'Wild Things' a struggle and a joy for director

October 8, 2009 

SAN FRANCISCO -- Maurice Sendak wasted few words writing his 1963 children's picture book "Where the Wild Things Are." A scant 10 sentences were all he needed to tell the story of Max, a boy who is sent to his room without supper and imagines himself in a world of friendly creatures. It was originally to be horses, but Sendak, who also illustrated the book, couldn't draw them.

Director Spike Jonze has done what seemed impossible: he's turned those 10 sentences into a feature film that opens Friday. It stars Max Records, Catherine Keener and the voice talents of James Gandolfini, Forest Whitaker, Catherine O'Hara, Chris Cooper and Lauren Ambrose. (Listen to Max read Sendak's story in a special interactive that includes production photos and interview audio clips).

Early reviews of the book were mixed, but it's now considered a masterpiece of American children's literature. It was awarded the 1964 Caldecott Medal, given annually to the artist of the most distinguished American children's picture book. And it is an American Library Association Notable Book.

"Where the Wild Things Are" ranks 32nd on Publisher Weekly's list of best-selling paperback children's books with nearly 4 million copies and is 63rd among the all-time best-selling hardback children's books with 2 million sold.

Kari Johnson, Children Services Coordinator for the Fresno County Library, says the book is extremely popular with local readers.

"It goes over really well with children who really enjoy the story line and the concept. It is certainly a classic children's book," Johnson says. "I just hope the movie keeps the same concepts of the book."

At the end of October, Jonze talked about taking the much beloved book from printed page to the screen.

Question: Maurice Sendak asked you to make a movie of his book. Was that a blessing or cause for concern?

Answer: It was a book I loved so much, as excited as I was when Maurice asked me if I wanted to make a movie of it, I was also equally as hesitant. It's easier to adapt something that's not so perfect. Adapting something perfect is scarier, especially with something that you love like I do this book.

Did you feel any pressure because of the book's large number of fans?

I did at the beginning -- a lot. I felt that, at a certain point, I either had to completely let go of that or not do the movie. I felt there was no in-between. It was Maurice who said, "You can only make your version of this book and not only is that what you should do, it's what you have to do."

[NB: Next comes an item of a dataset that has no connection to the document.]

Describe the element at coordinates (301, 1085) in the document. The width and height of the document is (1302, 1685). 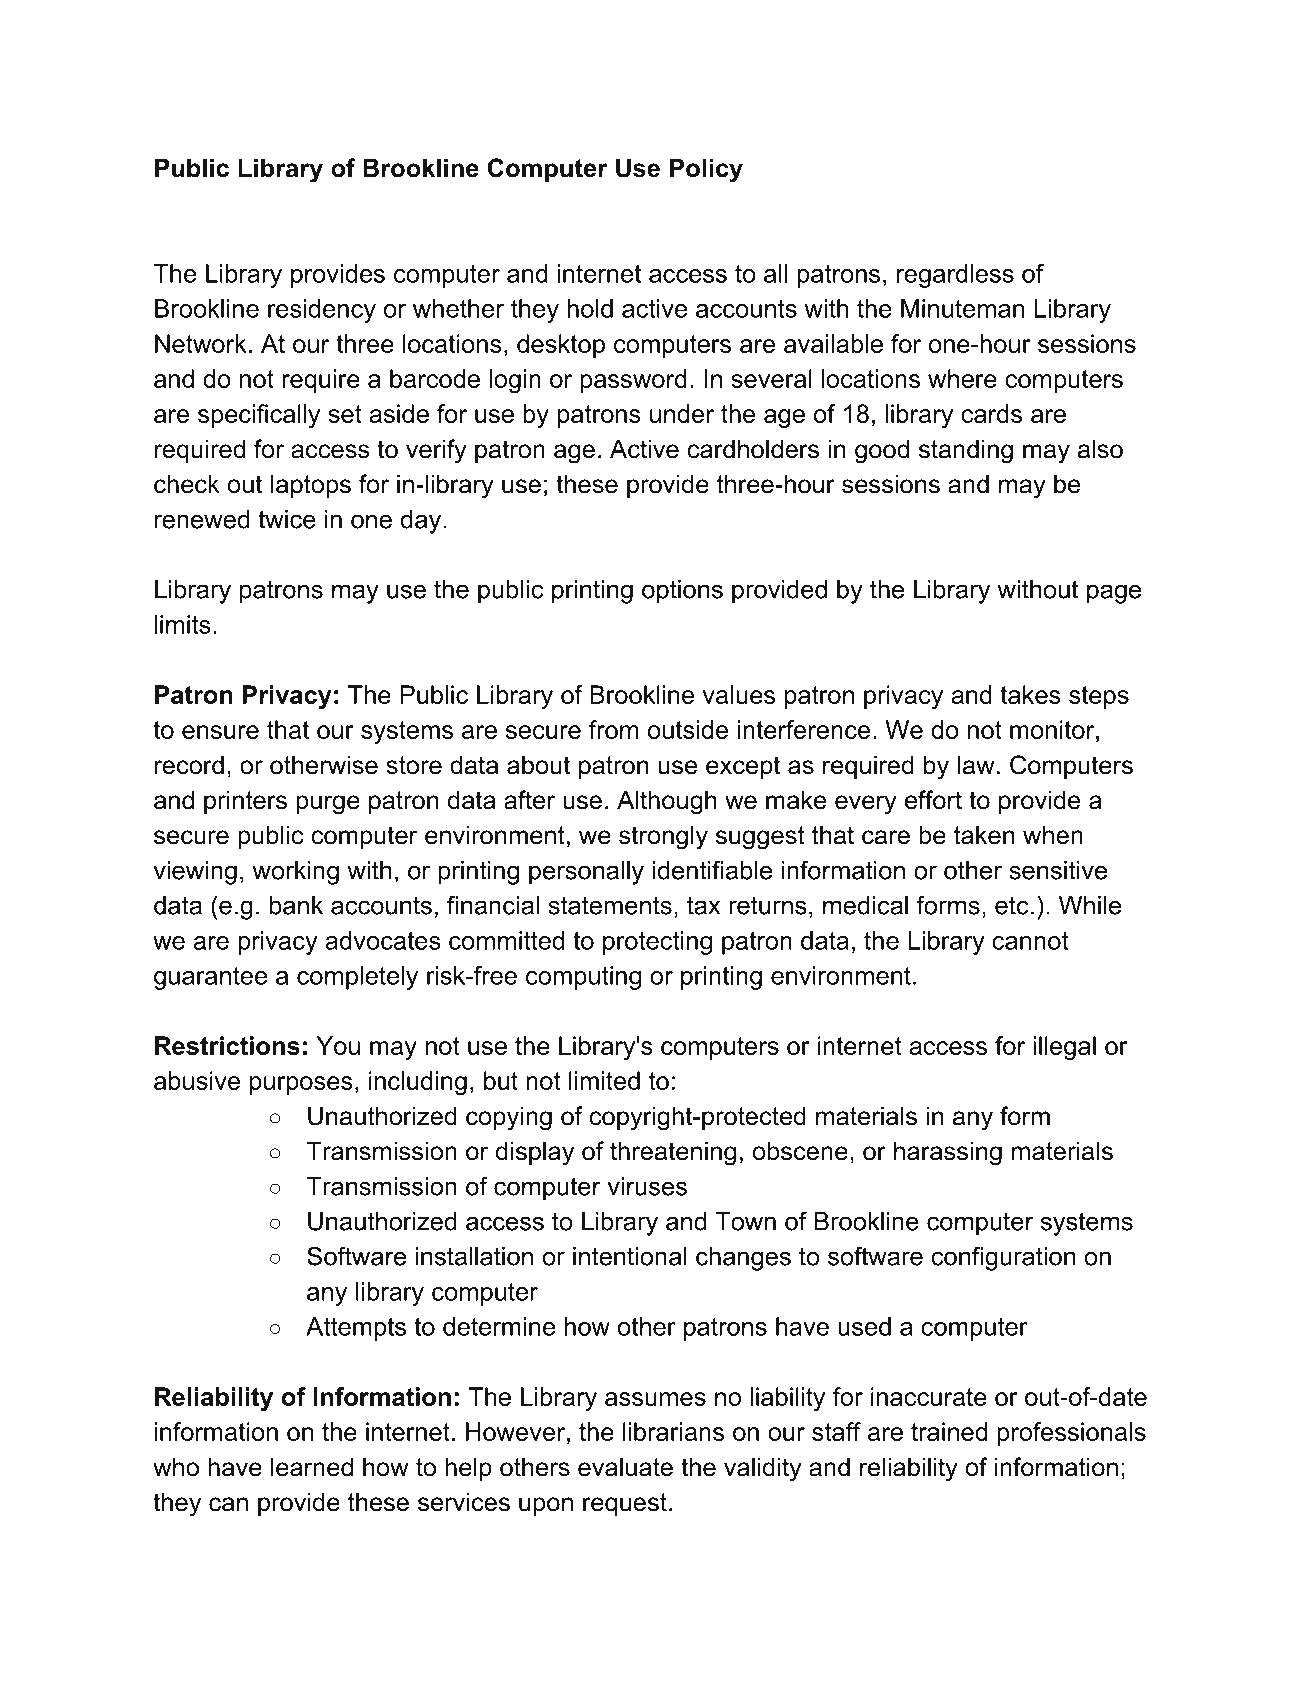
I see `purposes` at that location.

He said, "This book was something personal I made at your age and now I'm giving it to you so you can make something personal and not be reverent to the book." He was really sincere.

Were you surprised by that?

What he did was totally counter to the protective artist. He really gave it over.

Did Sendak have any input once you started?

We had disagreements along the way. He would ask why certain things from the book weren't in the movie. He would fight for it. But if it didn't make sense to me I would tell him it didn't make sense. He would always say, "It's your movie."

Wasn't one big discussion about why Max's room doesn't change into a jungle as it does in the book?

Yeah, and every few weeks he would come back and and say, "Hey, I know it's your decision but what if the room transformed this way or this way?" We would talk about it but I always wanted to take Max out into the world.

Speaking of Max, how critical was it to find just the right actor?

That was everything. There was a point where we had not found the right actor and we were two months away from shooting. Once you are two months away you have pulled the trigger. There's no pausing that machine once it's moving.

Now I can't imagine anyone else playing the role. He's just so special. We found a really special person to carry the movie.

What made you think of "Sopranos" star James Gandolfini as a voice talent?

He is raw emotions. Chris Cooper is the same kind of actor. Their emotions are so on the surface and available.

Are the Wild Things parts of Max's personality?

Yes. The idea was that the Wild Things were wild emotions, and when Max gets there he meets these really complicated people that have these wild emotions and how that can be scary and confusing as a kid.

I didn't want to do anything extraneous. But that seemed like an idea that came from the inside.

Why did you pick Dave Eggers, who had never written a screenplay, to co-write the script?

We started writing the script five years ago right here in San Francisco. I moved here to work with Dave Eggers, who is one of my favorite writers. I had become big friends with him. He seemed like the perfect combination in terms of an ability to write about kids and how much I liked him as a person. Sometimes writing is just sitting in room with somebody for eight hours a day. You've got to like them.

What did Eggers bring to the process?

He came into it with such a genuine intention of helping make the movie. There was no, like, trying to put his fingerprints on it. Trying to be the writer. He came at it as just trying to help me make this movie.

We discussed every word. We hashed out all the details of the back story that I needed to know before I wrote anything.

Did that make the writing a hard process?

No, because a lot of what we did was really very intuitive. We didn't over-question it. We just sort of went with it.

Are you ready to share your take on "Where the Wild Things Are"?

I am excited about it going out into the world now because this was not made by a corporation. It was made by a group of friends who figured out day by day how to make this book into a film.